Após o forte aperto na disponibilidade do crédito à produção no Brasil durante setembro de 2008 a julho de 2009, as linhas de financiamento às empresas de construção voltaram aos patamares pré-crise, com taxas menores e prazos mais longos. Porém, a expectativa de incremento da taxa Selic, que deverá passar de 8,75% (em dezembro de 2009) para aproximadamente 10% no final do primeiro semestre deste ano, tende a elevar as taxas de juros cobradas pelos bancos, encarecendo assim os empréstimos. "O aumento da Selic, se confirmado, acarretará em um aumento de aproximadamente 20% no custo do crédito, ocasionando uma redução de 5% a 10% nos lucros das construtoras", adverte Luiz Antonio Fernandes da Silva, professor de administração das Faculdades Integradas Rio Branco. Segundo ele, "empresas mais capitalizadas são menos vulneráveis a oscilações no custo do crédito, já as que dependem de linhas de financiamento sofrem maior impacto".

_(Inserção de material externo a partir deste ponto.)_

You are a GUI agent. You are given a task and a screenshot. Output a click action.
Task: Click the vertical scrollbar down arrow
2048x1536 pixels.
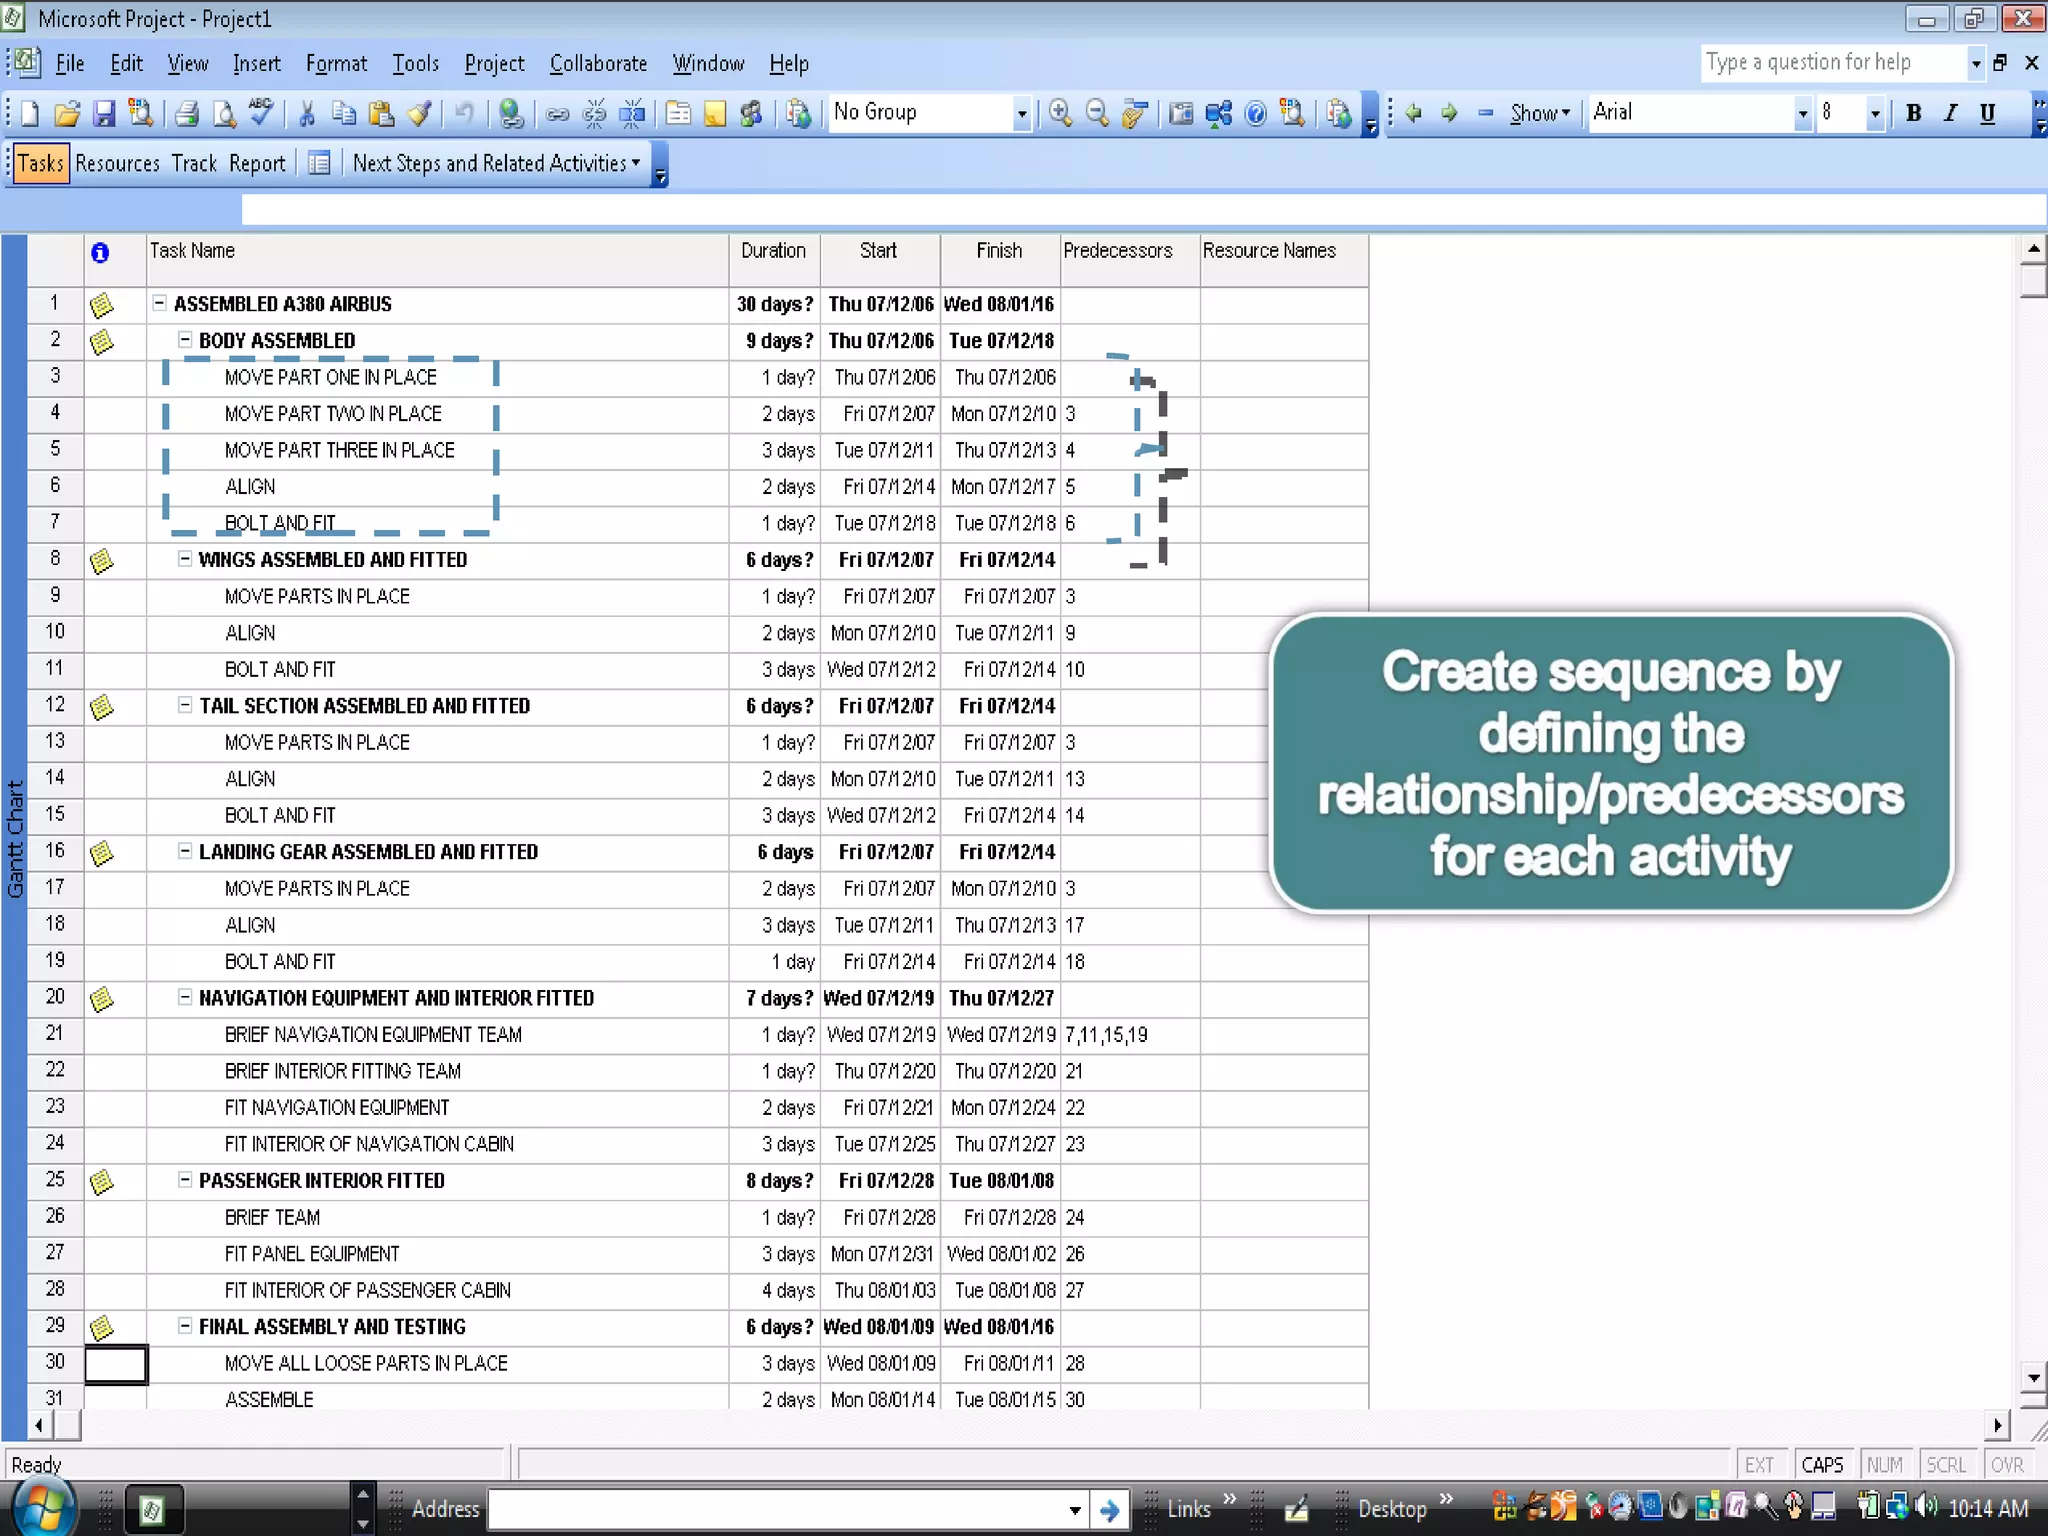2033,1377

Além do custo, a disponibilidade de recursos também poderá sofrer algum abalo em 2010, analisam os consultores. O motivo é que a obrigatoriedade da aplicação de 65% dos recursos da poupança tende a se acomodar nas grandes instituições financeiras em 2010, ensejando uma diminuição da oferta de crédito à produção e maior rigor, por parte dos bancos, na concessão de financiamento. Nessas condições, os custos do capital dos empreendimentos podem subir, pressionando os custos dos produtos residenciais, que, por sua vez, devem se manter estáveis. Em outras palavras, se confirmado o encarecimento do crédito, a margem de lucro dos empreendimentos, para aquelas empresas que não planejarem o devido casamento entre custo e valor de venda, pode ser comprometida.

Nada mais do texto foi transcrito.